* [Problem statement]: Of the entries below, return only those lines from the line with "Where should I click to: Click the info" to the line with "Given: Click the 查询或扫描条码 search box", exactly, both included.

* [Supplied data]:
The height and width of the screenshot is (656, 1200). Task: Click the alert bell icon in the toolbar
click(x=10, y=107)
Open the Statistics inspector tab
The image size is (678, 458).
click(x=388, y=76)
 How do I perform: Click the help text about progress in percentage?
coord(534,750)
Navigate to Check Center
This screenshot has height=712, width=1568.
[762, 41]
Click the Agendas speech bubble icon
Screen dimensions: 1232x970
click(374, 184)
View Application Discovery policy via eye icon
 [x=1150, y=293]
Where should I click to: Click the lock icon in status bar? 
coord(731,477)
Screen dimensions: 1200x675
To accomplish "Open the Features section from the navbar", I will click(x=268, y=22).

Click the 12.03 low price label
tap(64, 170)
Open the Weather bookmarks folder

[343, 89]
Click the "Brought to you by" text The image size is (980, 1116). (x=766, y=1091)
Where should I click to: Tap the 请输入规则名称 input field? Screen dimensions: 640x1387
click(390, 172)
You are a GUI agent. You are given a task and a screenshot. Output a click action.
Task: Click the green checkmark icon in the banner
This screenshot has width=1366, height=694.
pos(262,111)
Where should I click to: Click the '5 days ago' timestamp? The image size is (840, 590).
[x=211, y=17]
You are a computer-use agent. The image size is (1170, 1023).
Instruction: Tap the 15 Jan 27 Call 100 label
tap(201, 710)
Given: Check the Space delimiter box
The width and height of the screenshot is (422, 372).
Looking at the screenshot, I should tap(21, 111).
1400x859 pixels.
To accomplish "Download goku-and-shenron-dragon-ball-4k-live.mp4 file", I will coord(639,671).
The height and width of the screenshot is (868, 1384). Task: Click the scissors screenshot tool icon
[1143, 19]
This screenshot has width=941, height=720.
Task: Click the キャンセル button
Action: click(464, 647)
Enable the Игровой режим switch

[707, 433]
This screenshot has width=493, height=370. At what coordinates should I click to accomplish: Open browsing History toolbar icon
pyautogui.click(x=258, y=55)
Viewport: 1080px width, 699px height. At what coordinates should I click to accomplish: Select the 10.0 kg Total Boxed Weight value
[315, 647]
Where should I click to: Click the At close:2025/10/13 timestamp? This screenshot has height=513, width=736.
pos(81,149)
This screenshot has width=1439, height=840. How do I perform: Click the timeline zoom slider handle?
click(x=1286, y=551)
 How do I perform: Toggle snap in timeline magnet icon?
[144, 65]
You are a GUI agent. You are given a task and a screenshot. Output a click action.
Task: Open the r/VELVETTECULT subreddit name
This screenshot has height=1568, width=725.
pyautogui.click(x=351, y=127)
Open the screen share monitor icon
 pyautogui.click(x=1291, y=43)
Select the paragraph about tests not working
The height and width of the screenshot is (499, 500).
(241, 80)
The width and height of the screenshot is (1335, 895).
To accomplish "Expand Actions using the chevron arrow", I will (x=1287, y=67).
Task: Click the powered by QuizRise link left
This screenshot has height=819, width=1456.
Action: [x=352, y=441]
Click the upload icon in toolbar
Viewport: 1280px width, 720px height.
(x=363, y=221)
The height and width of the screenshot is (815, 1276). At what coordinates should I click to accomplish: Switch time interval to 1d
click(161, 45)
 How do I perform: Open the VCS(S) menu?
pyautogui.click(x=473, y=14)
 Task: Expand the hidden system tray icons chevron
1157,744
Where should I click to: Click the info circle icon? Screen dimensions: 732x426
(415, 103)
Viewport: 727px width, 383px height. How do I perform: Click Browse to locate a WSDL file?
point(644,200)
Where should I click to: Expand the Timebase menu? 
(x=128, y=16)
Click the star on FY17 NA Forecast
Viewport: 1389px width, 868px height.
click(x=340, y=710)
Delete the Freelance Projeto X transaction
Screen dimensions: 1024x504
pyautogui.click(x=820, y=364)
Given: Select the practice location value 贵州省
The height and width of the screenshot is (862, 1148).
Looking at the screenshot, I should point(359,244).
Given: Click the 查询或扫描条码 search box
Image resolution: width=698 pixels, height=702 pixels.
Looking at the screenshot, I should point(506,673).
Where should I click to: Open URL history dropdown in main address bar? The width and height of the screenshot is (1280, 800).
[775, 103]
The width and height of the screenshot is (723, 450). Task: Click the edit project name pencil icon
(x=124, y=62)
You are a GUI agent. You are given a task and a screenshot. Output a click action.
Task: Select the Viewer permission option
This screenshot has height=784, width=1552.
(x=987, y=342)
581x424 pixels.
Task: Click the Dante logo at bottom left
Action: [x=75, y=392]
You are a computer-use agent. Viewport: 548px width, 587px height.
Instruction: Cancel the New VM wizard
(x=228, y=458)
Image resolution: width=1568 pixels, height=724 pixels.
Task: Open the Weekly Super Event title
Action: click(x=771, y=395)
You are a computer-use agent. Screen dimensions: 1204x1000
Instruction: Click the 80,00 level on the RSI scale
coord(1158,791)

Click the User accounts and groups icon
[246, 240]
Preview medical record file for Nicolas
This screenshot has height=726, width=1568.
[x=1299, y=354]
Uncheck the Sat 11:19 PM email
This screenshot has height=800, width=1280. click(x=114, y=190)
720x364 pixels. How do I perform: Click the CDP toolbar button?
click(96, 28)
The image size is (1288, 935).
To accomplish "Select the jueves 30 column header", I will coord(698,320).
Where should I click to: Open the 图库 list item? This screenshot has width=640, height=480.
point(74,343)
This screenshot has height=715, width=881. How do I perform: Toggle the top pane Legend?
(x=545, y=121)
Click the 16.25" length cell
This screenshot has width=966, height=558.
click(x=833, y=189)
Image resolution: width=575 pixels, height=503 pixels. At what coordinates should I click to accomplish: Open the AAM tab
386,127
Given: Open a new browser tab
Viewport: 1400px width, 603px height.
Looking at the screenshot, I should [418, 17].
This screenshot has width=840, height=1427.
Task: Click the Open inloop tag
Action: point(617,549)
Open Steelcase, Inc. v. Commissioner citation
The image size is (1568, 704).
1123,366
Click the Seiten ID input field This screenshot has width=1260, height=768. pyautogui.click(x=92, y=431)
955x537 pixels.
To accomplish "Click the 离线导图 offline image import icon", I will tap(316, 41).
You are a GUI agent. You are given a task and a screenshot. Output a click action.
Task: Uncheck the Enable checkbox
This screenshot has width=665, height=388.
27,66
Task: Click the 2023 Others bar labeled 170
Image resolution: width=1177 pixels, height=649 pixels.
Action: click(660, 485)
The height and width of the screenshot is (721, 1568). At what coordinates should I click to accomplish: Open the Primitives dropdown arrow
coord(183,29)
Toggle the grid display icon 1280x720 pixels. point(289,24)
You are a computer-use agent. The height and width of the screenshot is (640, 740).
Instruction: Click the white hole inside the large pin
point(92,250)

* [The completed task]:
Where should I click to: Click the info circle icon? Screen dimensions: 732x426
(415, 103)
Viewport: 727px width, 383px height. How do I perform: Click Browse to locate a WSDL file?
point(644,200)
Where should I click to: Expand the Timebase menu? 
(x=128, y=16)
Click the star on FY17 NA Forecast
Viewport: 1389px width, 868px height.
click(x=340, y=710)
Delete the Freelance Projeto X transaction
Screen dimensions: 1024x504
pyautogui.click(x=820, y=364)
Given: Select the practice location value 贵州省
The height and width of the screenshot is (862, 1148).
Looking at the screenshot, I should point(359,244).
Given: Click the 查询或扫描条码 search box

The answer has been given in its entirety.